I would like to calculate monthly non-cumulative subtotals for my data frame (df).
"date" "id" "change"
2010-01-01 1 NA
2010-01-07 2 3
2010-01-15 2 -1
2010-02-01 1 NA
2010-02-04 2 7
2010-02-22 2 -2
2010-02-26 2 4
2010-03-01 1 NA
2010-03-14 2 -4
2010-04-01 1 NA
A new period starts at the first day of a new month. The column "id" serves as a grouping variable for the beginning of a new period (==1) and observations within a period (==2). The goal is to sum up all changes within a month and then restart at 0 for the next period. The output should be stored in an additional column of df.

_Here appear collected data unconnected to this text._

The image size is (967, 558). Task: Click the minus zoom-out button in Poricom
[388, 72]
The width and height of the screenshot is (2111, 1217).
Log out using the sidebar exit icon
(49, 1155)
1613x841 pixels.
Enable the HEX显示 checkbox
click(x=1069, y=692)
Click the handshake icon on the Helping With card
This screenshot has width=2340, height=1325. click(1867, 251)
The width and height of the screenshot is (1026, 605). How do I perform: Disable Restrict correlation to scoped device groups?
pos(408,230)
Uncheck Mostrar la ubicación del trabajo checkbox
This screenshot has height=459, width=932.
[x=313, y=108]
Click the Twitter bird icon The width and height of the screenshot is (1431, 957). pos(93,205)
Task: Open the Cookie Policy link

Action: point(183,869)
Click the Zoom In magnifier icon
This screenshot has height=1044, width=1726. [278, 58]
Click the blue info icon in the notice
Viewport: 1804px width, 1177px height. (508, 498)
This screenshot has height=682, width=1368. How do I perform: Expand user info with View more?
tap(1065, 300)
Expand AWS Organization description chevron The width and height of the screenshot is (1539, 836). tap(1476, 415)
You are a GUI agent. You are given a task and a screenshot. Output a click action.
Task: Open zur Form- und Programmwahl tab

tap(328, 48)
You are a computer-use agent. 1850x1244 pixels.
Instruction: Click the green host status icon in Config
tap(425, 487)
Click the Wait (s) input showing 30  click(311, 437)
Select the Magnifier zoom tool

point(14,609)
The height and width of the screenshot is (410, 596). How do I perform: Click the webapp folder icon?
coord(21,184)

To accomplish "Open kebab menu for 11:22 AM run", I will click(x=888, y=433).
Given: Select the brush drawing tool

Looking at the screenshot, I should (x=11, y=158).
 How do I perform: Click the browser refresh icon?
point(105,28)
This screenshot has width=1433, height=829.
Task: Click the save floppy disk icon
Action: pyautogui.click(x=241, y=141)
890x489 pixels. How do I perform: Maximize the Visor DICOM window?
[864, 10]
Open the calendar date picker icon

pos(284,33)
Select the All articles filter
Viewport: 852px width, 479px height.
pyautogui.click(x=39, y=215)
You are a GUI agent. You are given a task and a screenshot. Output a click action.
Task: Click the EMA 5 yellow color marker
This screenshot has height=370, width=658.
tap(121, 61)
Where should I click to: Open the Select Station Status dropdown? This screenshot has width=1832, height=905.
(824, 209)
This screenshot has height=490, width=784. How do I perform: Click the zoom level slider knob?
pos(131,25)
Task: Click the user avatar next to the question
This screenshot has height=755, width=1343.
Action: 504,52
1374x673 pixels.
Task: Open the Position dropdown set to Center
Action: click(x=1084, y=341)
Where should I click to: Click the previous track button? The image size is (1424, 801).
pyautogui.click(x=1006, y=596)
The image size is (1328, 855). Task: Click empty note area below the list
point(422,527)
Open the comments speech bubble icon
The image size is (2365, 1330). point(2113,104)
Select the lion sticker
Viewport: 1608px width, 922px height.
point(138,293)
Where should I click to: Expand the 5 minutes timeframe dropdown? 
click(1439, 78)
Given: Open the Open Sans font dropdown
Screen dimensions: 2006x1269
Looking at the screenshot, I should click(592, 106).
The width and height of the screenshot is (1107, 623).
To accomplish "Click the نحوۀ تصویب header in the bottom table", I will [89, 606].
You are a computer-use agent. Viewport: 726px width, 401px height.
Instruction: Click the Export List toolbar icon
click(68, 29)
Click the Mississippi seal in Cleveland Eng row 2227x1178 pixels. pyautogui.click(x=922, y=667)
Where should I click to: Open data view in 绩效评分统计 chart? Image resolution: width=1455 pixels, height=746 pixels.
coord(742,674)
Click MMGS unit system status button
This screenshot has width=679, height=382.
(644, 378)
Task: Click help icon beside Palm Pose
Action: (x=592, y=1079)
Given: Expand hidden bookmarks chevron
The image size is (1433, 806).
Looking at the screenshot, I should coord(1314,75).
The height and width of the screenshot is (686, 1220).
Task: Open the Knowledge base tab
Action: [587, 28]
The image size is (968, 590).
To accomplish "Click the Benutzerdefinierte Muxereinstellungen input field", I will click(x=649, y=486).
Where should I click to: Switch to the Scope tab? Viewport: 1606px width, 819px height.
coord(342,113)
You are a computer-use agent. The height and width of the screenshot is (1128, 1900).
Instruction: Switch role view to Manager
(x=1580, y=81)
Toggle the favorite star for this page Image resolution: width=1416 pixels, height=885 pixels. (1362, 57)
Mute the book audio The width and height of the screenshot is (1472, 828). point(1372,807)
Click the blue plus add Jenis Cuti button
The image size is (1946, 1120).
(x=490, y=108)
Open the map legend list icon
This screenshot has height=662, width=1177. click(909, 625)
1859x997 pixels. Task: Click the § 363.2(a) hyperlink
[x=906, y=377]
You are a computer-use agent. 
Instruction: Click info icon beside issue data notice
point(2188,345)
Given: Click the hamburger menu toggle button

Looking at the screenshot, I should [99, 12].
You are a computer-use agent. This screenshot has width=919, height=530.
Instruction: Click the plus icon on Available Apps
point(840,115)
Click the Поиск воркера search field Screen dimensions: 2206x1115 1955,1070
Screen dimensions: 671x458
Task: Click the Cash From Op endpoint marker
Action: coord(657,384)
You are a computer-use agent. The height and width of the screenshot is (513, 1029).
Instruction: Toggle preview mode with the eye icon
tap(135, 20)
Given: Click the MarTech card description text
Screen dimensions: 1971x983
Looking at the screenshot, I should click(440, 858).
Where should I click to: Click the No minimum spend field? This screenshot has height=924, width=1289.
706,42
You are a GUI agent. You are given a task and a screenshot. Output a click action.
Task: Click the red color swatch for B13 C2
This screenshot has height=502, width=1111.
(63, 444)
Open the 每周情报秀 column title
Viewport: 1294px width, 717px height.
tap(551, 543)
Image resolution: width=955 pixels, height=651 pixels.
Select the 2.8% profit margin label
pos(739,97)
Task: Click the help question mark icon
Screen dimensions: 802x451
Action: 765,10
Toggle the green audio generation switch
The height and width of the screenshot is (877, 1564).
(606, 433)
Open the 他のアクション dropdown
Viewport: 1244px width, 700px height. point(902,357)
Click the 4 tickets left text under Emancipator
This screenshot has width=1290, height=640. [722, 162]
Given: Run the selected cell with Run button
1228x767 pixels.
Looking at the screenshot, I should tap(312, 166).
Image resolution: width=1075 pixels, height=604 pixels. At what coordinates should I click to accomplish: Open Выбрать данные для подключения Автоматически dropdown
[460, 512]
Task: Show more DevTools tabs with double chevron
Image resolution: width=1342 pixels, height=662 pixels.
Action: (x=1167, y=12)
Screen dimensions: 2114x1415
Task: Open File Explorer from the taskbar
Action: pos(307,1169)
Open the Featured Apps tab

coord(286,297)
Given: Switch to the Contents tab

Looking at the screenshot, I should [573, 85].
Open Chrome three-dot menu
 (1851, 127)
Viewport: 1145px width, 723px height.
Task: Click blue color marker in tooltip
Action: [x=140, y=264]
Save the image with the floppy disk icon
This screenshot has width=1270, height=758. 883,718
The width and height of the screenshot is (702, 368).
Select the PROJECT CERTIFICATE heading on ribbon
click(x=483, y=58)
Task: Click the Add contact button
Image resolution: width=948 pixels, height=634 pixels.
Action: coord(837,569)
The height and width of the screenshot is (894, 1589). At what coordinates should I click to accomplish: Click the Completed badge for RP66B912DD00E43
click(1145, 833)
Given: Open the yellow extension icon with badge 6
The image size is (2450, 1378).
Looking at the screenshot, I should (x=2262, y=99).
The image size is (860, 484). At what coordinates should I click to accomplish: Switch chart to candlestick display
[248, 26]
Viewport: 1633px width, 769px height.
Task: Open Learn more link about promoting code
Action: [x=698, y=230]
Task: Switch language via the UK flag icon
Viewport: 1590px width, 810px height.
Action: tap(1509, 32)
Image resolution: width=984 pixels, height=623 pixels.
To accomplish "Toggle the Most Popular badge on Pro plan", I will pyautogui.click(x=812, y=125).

Here a reproducible example for my data frame:
require(dplyr)
require(tidyr)
require(lubridate)
date <- ymd(c("2010-01-01","2010-01-07","2010-01-15","2010-02-01","2010-02-04","2010-02-22","2010-02-26","2010-03-01","2010-03-14","2010-04-01"))
df <- data.frame(date)
df$id <- as.numeric((c(1,2,2,1,2,2,2,1,2,1)))
df$change <- c(NA,3,-1,NA,7,-2,4,NA,-4,NA)
What i have tried to do:
df <- df %>%
group_by(id) %>%
mutate(total = cumsum(change)) %>%
ungroup() %>%
fill(total, .direction = "down") %>%
filter(id == 1)
Which leads to this output:
"date" "id" "change" "total"
2010-01-01 1 NA NA
2010-02-01 1 NA 2
2010-03-01 1 NA 11
2010-04-01 1 NA 7
The problem lies with the function cumsum, which accumulates all the preceding values from a group and does not restart at 0 for a new period.
The desired output looks like this:
"date" "id" "change" "total"
2010-01-01 1 NA NA
2010-02-01 1 NA 2
2010-03-01 1 NA 9
2010-04-01 1 NA -4
The rows with "id" ==1 show the sum of changes for all preceding columns with "id" ==2, restarting at 0 for every period. Does there exist a specific command for this type of problem? Could anyone provide a corrected alternative to the code above?